#### Directions for this task
Recast all the items below as a two-column CSV with the columns "text" and "answer", one row per item. Put each value in a single quoted field, with line breaks turned into spaces.

Records of finding words and elements
....

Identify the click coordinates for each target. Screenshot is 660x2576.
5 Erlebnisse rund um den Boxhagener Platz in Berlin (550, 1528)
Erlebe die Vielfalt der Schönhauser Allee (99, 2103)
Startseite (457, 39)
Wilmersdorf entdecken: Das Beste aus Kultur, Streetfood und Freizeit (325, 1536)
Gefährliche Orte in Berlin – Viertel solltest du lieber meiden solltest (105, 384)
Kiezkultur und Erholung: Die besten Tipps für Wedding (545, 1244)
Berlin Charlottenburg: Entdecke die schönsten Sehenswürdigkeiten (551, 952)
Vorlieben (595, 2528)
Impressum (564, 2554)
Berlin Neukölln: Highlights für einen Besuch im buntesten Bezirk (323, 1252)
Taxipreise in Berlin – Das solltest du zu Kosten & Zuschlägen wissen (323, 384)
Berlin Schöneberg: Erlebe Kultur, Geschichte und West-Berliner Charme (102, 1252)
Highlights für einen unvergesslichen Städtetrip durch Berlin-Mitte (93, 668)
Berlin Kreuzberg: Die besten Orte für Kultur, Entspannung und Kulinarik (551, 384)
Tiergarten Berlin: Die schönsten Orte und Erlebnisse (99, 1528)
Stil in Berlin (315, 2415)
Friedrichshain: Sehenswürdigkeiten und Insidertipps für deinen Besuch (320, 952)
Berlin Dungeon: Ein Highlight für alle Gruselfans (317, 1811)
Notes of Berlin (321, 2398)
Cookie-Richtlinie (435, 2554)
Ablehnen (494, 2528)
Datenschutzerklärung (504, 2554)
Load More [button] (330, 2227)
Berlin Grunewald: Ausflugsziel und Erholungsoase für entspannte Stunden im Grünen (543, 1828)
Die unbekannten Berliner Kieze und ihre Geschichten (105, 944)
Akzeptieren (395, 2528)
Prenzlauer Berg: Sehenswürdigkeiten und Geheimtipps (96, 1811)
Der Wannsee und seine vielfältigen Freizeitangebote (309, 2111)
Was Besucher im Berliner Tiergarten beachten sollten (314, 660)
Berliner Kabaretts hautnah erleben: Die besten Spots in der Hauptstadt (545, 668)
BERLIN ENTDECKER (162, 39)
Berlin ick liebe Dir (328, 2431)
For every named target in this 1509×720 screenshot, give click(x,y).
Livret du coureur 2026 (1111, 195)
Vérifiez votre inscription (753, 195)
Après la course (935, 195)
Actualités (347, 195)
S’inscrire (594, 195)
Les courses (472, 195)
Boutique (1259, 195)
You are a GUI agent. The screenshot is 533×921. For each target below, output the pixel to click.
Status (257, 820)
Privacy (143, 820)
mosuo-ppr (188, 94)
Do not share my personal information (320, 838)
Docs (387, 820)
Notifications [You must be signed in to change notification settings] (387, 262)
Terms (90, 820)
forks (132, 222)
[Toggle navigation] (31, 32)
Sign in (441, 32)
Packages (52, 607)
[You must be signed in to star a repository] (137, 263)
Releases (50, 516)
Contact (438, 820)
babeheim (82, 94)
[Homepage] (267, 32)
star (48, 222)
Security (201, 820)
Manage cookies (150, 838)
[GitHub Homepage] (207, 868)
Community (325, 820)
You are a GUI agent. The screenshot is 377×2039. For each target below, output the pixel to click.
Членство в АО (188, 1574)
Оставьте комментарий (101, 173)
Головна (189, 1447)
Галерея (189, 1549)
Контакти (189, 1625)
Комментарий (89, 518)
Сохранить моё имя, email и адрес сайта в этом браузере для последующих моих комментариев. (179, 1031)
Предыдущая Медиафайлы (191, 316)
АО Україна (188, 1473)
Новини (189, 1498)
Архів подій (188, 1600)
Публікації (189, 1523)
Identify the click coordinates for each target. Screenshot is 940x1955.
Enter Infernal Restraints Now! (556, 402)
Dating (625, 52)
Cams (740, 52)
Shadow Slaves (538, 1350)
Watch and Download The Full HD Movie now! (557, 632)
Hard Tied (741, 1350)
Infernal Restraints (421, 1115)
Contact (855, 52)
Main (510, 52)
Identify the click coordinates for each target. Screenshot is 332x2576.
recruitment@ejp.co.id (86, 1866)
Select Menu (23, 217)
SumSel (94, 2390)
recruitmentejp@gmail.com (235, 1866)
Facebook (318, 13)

....

#### The solution
text,answer
"Identify the click coordinates for each target. Screenshot is 660x2576. 5 Erlebnisse rund um den Boxhagener Platz in Berlin","(550, 1528)"
"Erlebe die Vielfalt der Schönhauser Allee","(99, 2103)"
"Startseite","(457, 39)"
"Wilmersdorf entdecken: Das Beste aus Kultur, Streetfood und Freizeit","(325, 1536)"
"Gefährliche Orte in Berlin – Viertel solltest du lieber meiden solltest","(105, 384)"
"Kiezkultur und Erholung: Die besten Tipps für Wedding","(545, 1244)"
"Berlin Charlottenburg: Entdecke die schönsten Sehenswürdigkeiten","(551, 952)"
"Vorlieben","(595, 2528)"
"Impressum","(564, 2554)"
"Berlin Neukölln: Highlights für einen Besuch im buntesten Bezirk","(323, 1252)"
"Taxipreise in Berlin – Das solltest du zu Kosten & Zuschlägen wissen","(323, 384)"
"Berlin Schöneberg: Erlebe Kultur, Geschichte und West-Berliner Charme","(102, 1252)"
"Highlights für einen unvergesslichen Städtetrip durch Berlin-Mitte","(93, 668)"
"Berlin Kreuzberg: Die besten Orte für Kultur, Entspannung und Kulinarik","(551, 384)"
"Tiergarten Berlin: Die schönsten Orte und Erlebnisse","(99, 1528)"
"Stil in Berlin","(315, 2415)"
"Friedrichshain: Sehenswürdigkeiten und Insidertipps für deinen Besuch","(320, 952)"
"Berlin Dungeon: Ein Highlight für alle Gruselfans","(317, 1811)"
"Notes of Berlin","(321, 2398)"
"Cookie-Richtlinie","(435, 2554)"
"Ablehnen","(494, 2528)"
"Datenschutzerklärung","(504, 2554)"
"Load More [button]","(330, 2227)"
"Berlin Grunewald: Ausflugsziel und Erholungsoase für entspannte Stunden im Grünen","(543, 1828)"
"Die unbekannten Berliner Kieze und ihre Geschichten","(105, 944)"
"Akzeptieren","(395, 2528)"
"Prenzlauer Berg: Sehenswürdigkeiten und Geheimtipps","(96, 1811)"
"Der Wannsee und seine vielfältigen Freizeitangebote","(309, 2111)"
"Was Besucher im Berliner Tiergarten beachten sollten","(314, 660)"
"Berliner Kabaretts hautnah erleben: Die besten Spots in der Hauptstadt","(545, 668)"
"BERLIN ENTDECKER","(162, 39)"
"Berlin ick liebe Dir","(328, 2431)"
"For every named target in this 1509×720 screenshot, give click(x,y). Livret du coureur 2026","(1111, 195)"
"Vérifiez votre inscription","(753, 195)"
"Après la course","(935, 195)"
"Actualités","(347, 195)"
"S’inscrire","(594, 195)"
"Les courses","(472, 195)"
"Boutique","(1259, 195)"
"You are a GUI agent. The screenshot is 533×921. For each target below, output the pixel to click. Status","(257, 820)"
"Privacy","(143, 820)"
"mosuo-ppr","(188, 94)"
"Do not share my personal information","(320, 838)"
"Docs","(387, 820)"
"Notifications [You must be signed in to change notification settings]","(387, 262)"
"Terms","(90, 820)"
"forks","(132, 222)"
"[Toggle navigation]","(31, 32)"
"Sign in","(441, 32)"
"Packages","(52, 607)"
"[You must be signed in to star a repository]","(137, 263)"
"Releases","(50, 516)"
"Contact","(438, 820)"
"babeheim","(82, 94)"
"[Homepage]","(267, 32)"
"star","(48, 222)"
"Security","(201, 820)"
"Manage cookies","(150, 838)"
"[GitHub Homepage]","(207, 868)"
"Community","(325, 820)"
"You are a GUI agent. The screenshot is 377×2039. For each target below, output the pixel to click. Членство в АО","(188, 1574)"
"Оставьте комментарий","(101, 173)"
"Головна","(189, 1447)"
"Галерея","(189, 1549)"
"Контакти","(189, 1625)"
"Комментарий","(89, 518)"
"Сохранить моё имя, email и адрес сайта в этом браузере для последующих моих комментариев.","(179, 1031)"
"Предыдущая Медиафайлы","(191, 316)"
"АО Україна","(188, 1473)"
"Новини","(189, 1498)"
"Архів подій","(188, 1600)"
"Публікації","(189, 1523)"
"Identify the click coordinates for each target. Screenshot is 940x1955. Enter Infernal Restraints Now!","(556, 402)"
"Dating","(625, 52)"
"Cams","(740, 52)"
"Shadow Slaves","(538, 1350)"
"Watch and Download The Full HD Movie now!","(557, 632)"
"Hard Tied","(741, 1350)"
"Infernal Restraints","(421, 1115)"
"Contact","(855, 52)"
"Main","(510, 52)"
"Identify the click coordinates for each target. Screenshot is 332x2576. recruitment@ejp.co.id","(86, 1866)"
"Select Menu","(23, 217)"
"SumSel","(94, 2390)"
"recruitmentejp@gmail.com","(235, 1866)"
"Facebook","(318, 13)"